**RECORDS SUPPLIED**
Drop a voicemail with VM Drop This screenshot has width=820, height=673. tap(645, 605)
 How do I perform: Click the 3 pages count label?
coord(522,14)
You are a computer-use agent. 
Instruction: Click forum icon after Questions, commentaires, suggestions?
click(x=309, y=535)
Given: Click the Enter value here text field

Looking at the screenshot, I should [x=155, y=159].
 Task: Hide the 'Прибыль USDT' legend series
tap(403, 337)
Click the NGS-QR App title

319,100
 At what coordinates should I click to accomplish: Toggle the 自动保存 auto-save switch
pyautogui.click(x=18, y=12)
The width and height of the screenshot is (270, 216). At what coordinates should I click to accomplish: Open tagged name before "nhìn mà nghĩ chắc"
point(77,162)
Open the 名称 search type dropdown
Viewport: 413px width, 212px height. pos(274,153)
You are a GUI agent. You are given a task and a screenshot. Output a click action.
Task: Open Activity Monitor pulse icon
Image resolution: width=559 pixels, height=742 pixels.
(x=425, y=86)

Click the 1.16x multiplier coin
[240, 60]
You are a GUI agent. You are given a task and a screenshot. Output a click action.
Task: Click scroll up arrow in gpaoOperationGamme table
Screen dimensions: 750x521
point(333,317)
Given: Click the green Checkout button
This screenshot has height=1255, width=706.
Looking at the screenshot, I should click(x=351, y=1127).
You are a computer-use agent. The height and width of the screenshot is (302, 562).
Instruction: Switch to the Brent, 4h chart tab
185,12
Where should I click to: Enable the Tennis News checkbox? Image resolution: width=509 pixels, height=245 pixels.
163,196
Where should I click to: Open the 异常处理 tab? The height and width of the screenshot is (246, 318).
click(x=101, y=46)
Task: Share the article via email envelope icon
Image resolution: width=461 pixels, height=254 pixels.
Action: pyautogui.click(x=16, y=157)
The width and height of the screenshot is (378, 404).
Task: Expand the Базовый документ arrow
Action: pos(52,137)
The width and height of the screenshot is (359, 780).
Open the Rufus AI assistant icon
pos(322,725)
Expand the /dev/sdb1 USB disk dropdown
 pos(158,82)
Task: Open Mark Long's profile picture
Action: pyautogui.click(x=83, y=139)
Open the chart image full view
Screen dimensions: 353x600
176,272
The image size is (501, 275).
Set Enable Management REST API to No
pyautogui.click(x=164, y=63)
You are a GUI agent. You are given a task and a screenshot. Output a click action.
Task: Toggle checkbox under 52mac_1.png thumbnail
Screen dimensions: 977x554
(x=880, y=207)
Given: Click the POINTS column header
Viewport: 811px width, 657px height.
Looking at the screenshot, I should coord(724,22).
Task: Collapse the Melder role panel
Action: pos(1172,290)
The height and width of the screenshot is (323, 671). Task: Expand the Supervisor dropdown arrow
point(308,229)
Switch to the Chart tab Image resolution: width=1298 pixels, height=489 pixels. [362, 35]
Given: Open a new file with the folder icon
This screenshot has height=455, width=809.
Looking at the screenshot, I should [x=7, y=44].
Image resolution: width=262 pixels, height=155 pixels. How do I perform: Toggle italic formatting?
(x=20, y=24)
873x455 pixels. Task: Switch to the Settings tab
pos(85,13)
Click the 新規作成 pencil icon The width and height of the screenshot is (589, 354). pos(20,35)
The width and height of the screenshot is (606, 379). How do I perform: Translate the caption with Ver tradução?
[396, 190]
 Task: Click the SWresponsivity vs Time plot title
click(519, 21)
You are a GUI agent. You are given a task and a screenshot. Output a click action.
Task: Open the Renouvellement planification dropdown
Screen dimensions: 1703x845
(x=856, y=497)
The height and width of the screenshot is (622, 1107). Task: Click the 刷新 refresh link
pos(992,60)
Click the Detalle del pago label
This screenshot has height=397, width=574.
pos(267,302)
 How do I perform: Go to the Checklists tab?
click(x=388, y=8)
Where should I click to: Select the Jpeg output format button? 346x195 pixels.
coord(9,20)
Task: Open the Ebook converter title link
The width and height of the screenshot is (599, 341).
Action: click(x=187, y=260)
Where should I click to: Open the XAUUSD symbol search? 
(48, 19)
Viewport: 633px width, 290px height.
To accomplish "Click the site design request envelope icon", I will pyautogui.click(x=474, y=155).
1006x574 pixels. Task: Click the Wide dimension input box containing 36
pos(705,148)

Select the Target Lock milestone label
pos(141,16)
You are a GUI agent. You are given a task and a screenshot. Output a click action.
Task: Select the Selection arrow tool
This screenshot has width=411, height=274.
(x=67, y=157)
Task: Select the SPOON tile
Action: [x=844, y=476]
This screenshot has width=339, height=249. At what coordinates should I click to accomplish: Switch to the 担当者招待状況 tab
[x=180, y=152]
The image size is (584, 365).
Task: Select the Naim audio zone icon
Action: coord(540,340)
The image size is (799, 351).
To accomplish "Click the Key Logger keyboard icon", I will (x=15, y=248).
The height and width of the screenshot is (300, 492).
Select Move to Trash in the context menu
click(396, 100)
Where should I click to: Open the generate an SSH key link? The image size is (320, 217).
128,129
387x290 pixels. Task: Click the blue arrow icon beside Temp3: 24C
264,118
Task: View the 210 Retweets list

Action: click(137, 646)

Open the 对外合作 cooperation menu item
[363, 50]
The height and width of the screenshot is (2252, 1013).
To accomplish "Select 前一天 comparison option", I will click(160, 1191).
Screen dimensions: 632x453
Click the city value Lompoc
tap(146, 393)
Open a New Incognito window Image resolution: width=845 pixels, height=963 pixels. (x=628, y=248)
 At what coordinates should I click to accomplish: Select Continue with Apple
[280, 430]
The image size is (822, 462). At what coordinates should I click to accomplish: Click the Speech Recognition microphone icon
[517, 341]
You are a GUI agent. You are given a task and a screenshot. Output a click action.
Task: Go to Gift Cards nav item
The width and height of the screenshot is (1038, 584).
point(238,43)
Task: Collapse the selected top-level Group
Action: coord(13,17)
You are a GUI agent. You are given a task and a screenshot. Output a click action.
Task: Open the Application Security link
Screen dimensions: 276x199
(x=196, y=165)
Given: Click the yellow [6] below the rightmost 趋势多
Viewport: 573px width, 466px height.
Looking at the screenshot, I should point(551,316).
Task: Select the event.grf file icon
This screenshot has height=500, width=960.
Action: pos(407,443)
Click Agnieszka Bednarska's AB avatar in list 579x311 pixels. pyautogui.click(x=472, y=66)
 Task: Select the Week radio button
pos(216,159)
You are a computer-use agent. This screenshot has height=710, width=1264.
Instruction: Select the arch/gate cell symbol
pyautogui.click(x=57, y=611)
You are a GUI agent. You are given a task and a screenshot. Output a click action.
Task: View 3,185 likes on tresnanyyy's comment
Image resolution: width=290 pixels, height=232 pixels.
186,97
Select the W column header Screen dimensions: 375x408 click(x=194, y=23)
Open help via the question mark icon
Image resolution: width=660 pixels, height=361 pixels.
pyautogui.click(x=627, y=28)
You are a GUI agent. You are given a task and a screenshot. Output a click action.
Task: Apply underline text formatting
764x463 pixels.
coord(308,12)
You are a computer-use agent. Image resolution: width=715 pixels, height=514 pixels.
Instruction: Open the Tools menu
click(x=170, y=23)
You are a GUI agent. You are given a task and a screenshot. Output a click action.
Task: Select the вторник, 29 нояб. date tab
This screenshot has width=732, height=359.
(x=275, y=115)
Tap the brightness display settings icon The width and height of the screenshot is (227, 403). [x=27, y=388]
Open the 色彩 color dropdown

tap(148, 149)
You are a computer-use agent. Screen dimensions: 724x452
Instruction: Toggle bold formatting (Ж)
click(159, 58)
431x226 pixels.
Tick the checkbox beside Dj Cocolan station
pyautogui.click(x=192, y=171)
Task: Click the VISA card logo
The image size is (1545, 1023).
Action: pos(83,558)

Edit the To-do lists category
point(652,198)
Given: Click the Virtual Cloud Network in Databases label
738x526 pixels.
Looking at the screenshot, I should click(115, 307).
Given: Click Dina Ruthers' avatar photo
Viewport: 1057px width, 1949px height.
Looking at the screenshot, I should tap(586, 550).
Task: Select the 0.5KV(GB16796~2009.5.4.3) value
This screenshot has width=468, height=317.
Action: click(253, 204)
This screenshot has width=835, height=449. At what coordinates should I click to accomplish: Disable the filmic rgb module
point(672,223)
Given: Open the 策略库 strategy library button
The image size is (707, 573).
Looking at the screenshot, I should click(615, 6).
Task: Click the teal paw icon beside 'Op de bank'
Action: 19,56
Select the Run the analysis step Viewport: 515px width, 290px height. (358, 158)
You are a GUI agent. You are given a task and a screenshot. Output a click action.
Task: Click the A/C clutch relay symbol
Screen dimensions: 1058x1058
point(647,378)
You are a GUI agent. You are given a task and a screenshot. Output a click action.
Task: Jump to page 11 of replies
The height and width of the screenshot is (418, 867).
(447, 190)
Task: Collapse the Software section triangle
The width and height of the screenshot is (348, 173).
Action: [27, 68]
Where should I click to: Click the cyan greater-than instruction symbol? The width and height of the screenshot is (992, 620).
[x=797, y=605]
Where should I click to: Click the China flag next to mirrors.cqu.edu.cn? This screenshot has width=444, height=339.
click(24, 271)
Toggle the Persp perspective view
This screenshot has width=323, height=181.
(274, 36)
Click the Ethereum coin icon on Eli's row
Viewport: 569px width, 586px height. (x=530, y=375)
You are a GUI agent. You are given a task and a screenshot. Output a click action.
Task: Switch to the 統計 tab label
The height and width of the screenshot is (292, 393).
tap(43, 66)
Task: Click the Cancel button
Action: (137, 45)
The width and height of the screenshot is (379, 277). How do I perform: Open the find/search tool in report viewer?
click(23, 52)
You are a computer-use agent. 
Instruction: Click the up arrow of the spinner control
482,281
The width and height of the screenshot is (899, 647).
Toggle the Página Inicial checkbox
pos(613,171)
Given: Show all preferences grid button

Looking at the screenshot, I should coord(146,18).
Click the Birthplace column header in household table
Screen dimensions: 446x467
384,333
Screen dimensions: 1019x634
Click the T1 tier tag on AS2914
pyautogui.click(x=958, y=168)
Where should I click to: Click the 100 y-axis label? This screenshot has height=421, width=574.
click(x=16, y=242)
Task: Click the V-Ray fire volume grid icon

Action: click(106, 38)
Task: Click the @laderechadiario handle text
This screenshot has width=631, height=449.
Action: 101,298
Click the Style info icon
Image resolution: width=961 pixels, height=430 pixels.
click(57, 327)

**DIRECTIONS FOR THIS TASK**
Reproduce all lines from the records above that include the word "will".

**TASK OUTPUT**
To accomplish "Click the site design request envelope icon", I will pyautogui.click(x=474, y=155).
To accomplish "Click the Key Logger keyboard icon", I will (x=15, y=248).
To accomplish "Select 前一天 comparison option", I will click(160, 1191).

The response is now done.